A bit unsure of what to expect from herself is Croatia’s Blanka Vlasic, who will return to competition for the first time in 20 months after she contracted a serious bacterial infection in her left take-off foot after undergoing surgery to shave part of her achilles tendon, a procedure required after a bone fragment in her ankle broke off and embedded into the tendon.
“No, I didn’t think it too much through as to what my expectations are,” she said. “I am just grateful that I have another opportunity to compete and to jump at this meet. Through this time away, I realized how much I missed it and it would just be ungrateful for me to expect something special or to put myself under pressure now. This is the beginning of the season. It is still too early in the year to say anything.”
Vlasic said that she is not yet feeling 100% and is anxious to see how she performs.
“It wasn’t until I came here that I got nervous,” she said. “But it’s all part of the magic, especially after 20 months not competing. It’s not going to be easy, but I know that.”
What is also not going to be easy is the lofty goal that Olympic champion Brittney Reese has lined up for herself. After opening the season with an impressive victory in Doha, where she jumped a world-leading 7.25m, she has her sights set on Jackie Joyner-Kersee’s American record of 7.49m.

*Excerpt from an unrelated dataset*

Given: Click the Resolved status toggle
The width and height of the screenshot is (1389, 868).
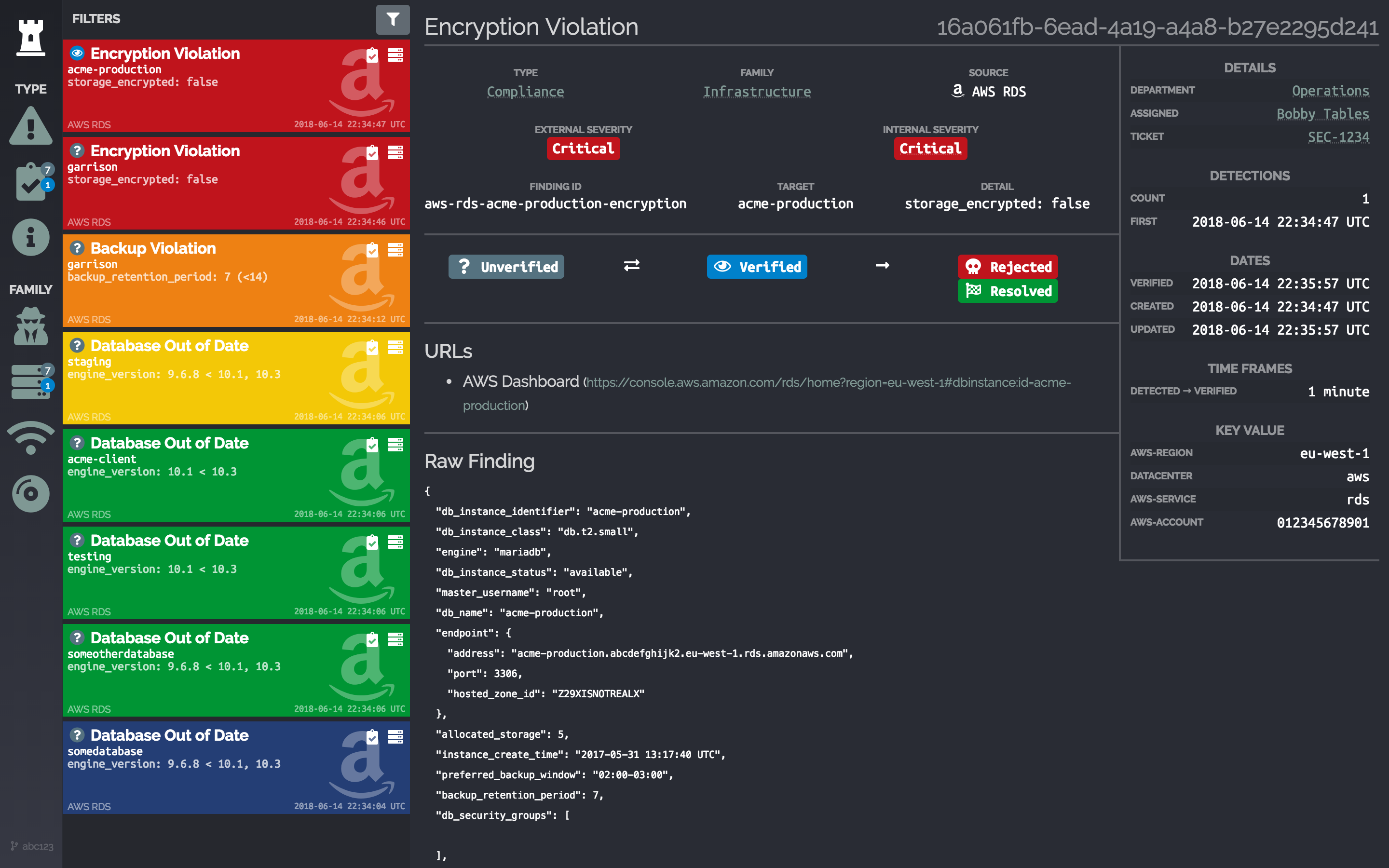Looking at the screenshot, I should click(1008, 291).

“I figured that if I could jump 7.25m this year, and further than that if I can get my landing together, I’ll be right in the area for the American record,” she said. “To hit 7.25m at the early part of my season, I feel like I am right where I need to be.”
Reese said she has just started taking a full approach to the board in practice this week and hasn’t fouled a jump yet, something she considers to be a good sign moving forward. Whether that translates to a big jump here all depends on the conditions.
“Last time I was here it was the same conditions,” Reese said of the 2011 meet, where she finished third with just 6.35m. “The marks weren’t great, but we all competed. I can’t really do anything about the conditions and neither can anyone at the meet. If it’s bad, I’m just going to go out there and try to get those four points.”